Yeah, loading a model takes 10 seconds, not worth keeping more than 1 in RAM.

Sep 25 '22 23:09 n00mkrad

I hear you but 2G in ram doesn't even start to worry me one bit. Wasting 10s x time I'm cycle a model really does. Maybe -U parameter as unload model when switching?

Sep 26 '22 06:09 Neosettler

Video memory. Not RAM.

Sep 26 '22 07:09 blessedcoolant

We could keep the models in CPU RAM and move then into VRAM to activate them. There's a low-memory optimization that was just added just today which migrates the models out of VRAM into RAM during image saving operations. We just need to give the user more control over this.

So consider it added to the TODO, but not in the next release.

Sep 26 '22 08:09 lstein

Can confirm that calling model.to("cpu") and model.to("cuda") does indeed work perfectly for quickly switching between two models (tested with Waifu diffusion and Stable diffusion).

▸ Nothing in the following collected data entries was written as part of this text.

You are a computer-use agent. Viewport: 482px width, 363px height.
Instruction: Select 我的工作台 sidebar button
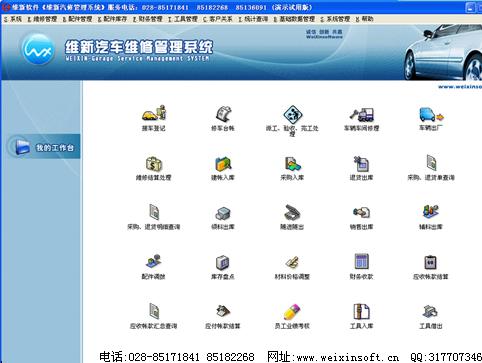(x=44, y=147)
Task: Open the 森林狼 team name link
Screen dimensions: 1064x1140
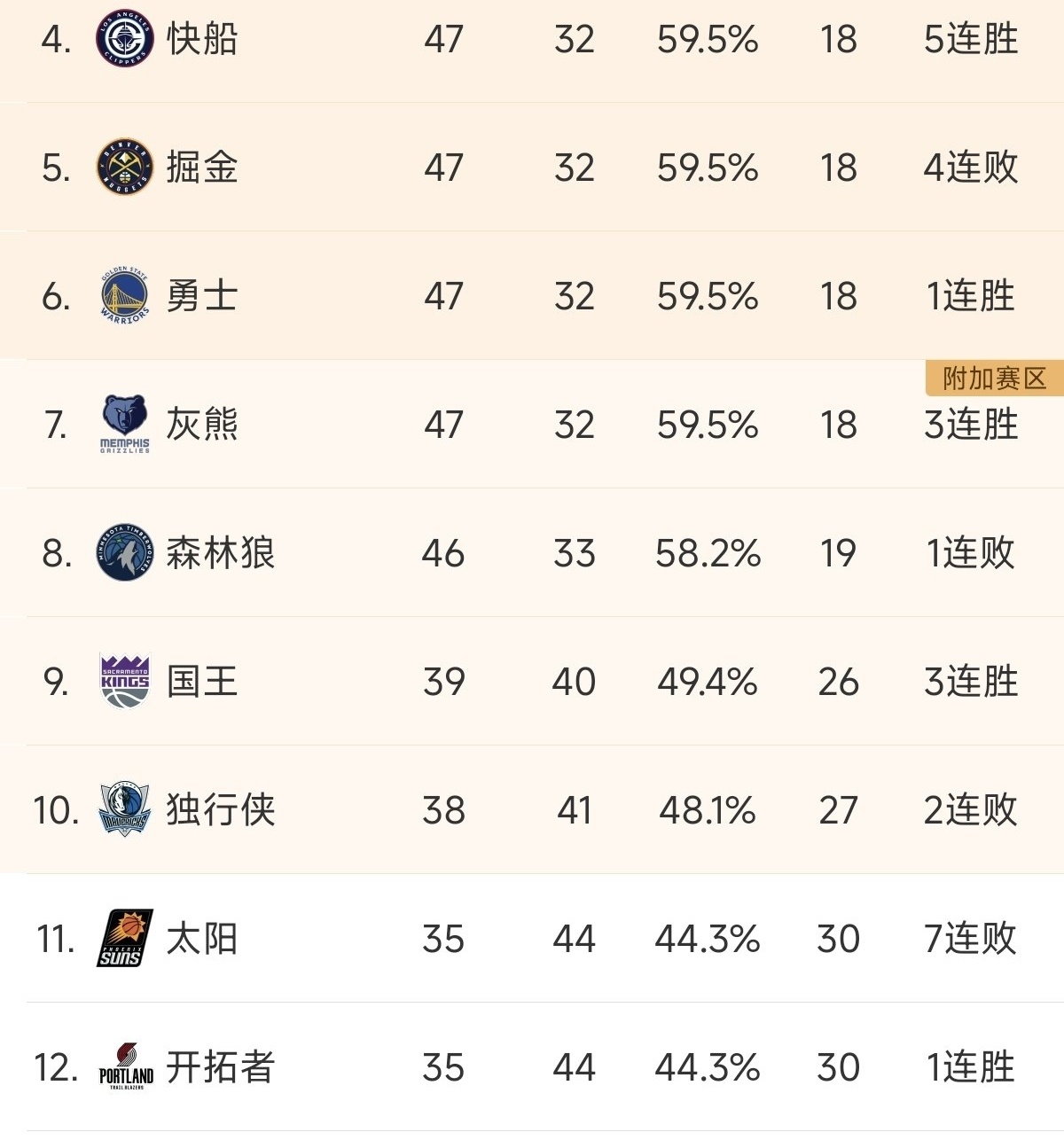Action: point(220,552)
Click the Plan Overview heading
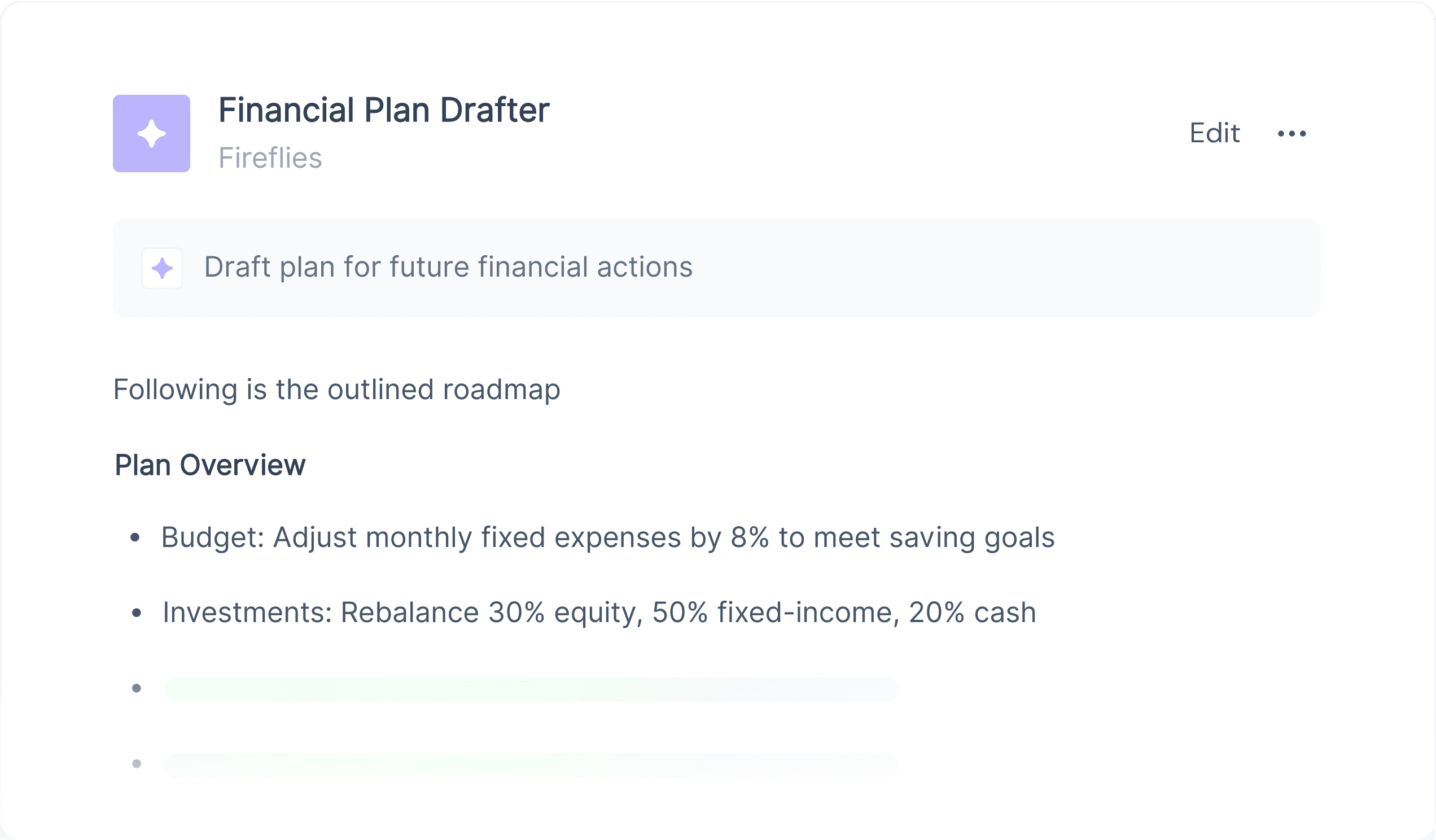Screen dimensions: 1436x840 pyautogui.click(x=211, y=465)
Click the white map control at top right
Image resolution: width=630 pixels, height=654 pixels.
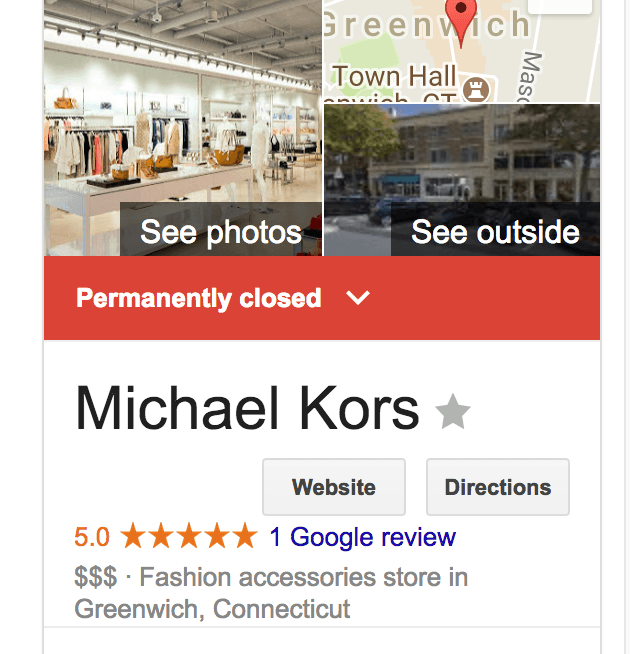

I'm working on some code (by invoking ldm.generate.Generate() ) that allows us to have a queueing system behind InvokeAI (as our instance is accessible via various other ways such as discord and irc), and switching between a few models is something we would love to have.

Sep 26 '22 15:09 Melanpan

@Melanpan I've got a queueing system in-place in the new API =). This is great to hear that it's quick to switch - how quick is it in practice? I was considering allowing the user to provide the model name as part of the request, but only if the models could be swapped quickly and the common user could hold multiple models in memory.

Sep 26 '22 15:09 Kyle0654

@Kyle0654 I must admit I haven't looked at the new web interface, yet. It having it's own queuing system definitely sounds very useful, although our implantation is completely in-memory (Using Redis as backend) and also allow us to scale up to more than one machine that's running the backend so I'm not sure if we would want to switch since we also like to play with some other GFPGAN models after interfering. As well sending statistics to InfluxDB to generate some sexy usage graphs. https://i.imgur.com/T6AMUuq.png

Moving the model around is relatively fast, cpu to cuda takes ~1.4280633926391602 seconds and from cuda to cpu takes ~2.609034538269043 seconds. It probably would be good to keep track of which model is currently loaded in memory and don't "suspend" models right after generating, but only when needed.

Specs of my dev machine are:

2x Intel Xeon E5-2670 v0 (8 cores for the VM) 128GB DDR3 ECC (32GB for the VM) Nvidia Geforce 1050 TI

I'm curious to know how much of a increase in speed the 'suspending' and 'resuming' gets with a slightly faster CPU.

Sep 26 '22 15:09 Melanpan

My goal has been horizontal scalability with the API. Have been considering that different backends might want to pull from the queue based on their loaded model(s) as well ☺️. I'm keeping it a bit simpler initially, but with lots of room to replace components to achieve that goal.

Sep 26 '22 16:09 Kyle0654

Thank you for considering this. Keep in mind that one of the pillar of interest here, at least to me, is to keep dream.py main loop alive at all times. The MUST reload the script to load a model is definitely questionable... architectural refactoring is needed.

Sep 26 '22 20:09 Neosettler

Oh I completely agree, I didn't like having to rerun the script to switch the model, but wasn't sure how feasible it'd be to keep multiple models loaded at once, or swap them at runtime. I at least wanted to support unloading the current model and loading a new one, at a minimum. Sounds like keeping multiple loaded may be pretty feasible though.

Sep 26 '22 21:09 Kyle0654

Moving the model around is relatively fast, cpu to cuda takes ~1.4280633926391602 seconds and from cuda to cpu takes ~2.609034538269043 seconds.

Man, you seem to really hate the concept of rounding numbers.

Sep 26 '22 21:09 n00mkrad

I guess he also likes to say the numbers out loud! :)

Sep 26 '22 21:09 Neosettler

This is interesting and maybe doable (lstein is on board), but how do the timings on your "2x Intel Xeon E5-2670 v0 (8 cores for the VM)" translate to the average user's hardware (i.e. consumer grade i5/i7)?

Sep 27 '22 23:09 tildebyte

So I have implemented both model switching and model in RAM caching - see PR #948 On my 10 years old Xeon E3-1270 V2 (Ivy Bridge) ~ Intel Core i7-3770 and 32GB DDR3 RAM model switching takes 2.38 s. I hope on modern hardware it will be no slower.

Oct 06 '22 13:10 ArDiouscuros

I am in the process of merging pr #948 for fast model switching. I've incorporated their code into a model cache manager which keeps its eye on the amount of free CPU RAM to avoid out of memory errors. The feature will appear in the next point release.

The model switch feels instantaneous on my VT100 system.

Oct 12 '22 01:10 lstein

Is it possible to switch models by specifying a path?

Pretty annoying having to edit a YAML everytime I'm testing a dreambooth checkpoint.

Oct 12 '22 09:10 n00mkrad

Good job so far,

Pretty annoying having to edit a YAML everytime I'm testing a dreambooth checkpoint.

Drifting subject but still relevant within the "annoying" section. I'd definitely vote for re-animating the deprecated "weights" argument. Exorcising the need for updating a YAML nonsense. If a config file is an absolute must, consider using a json file instead.

Dec 16 '22 23:12 Neosettler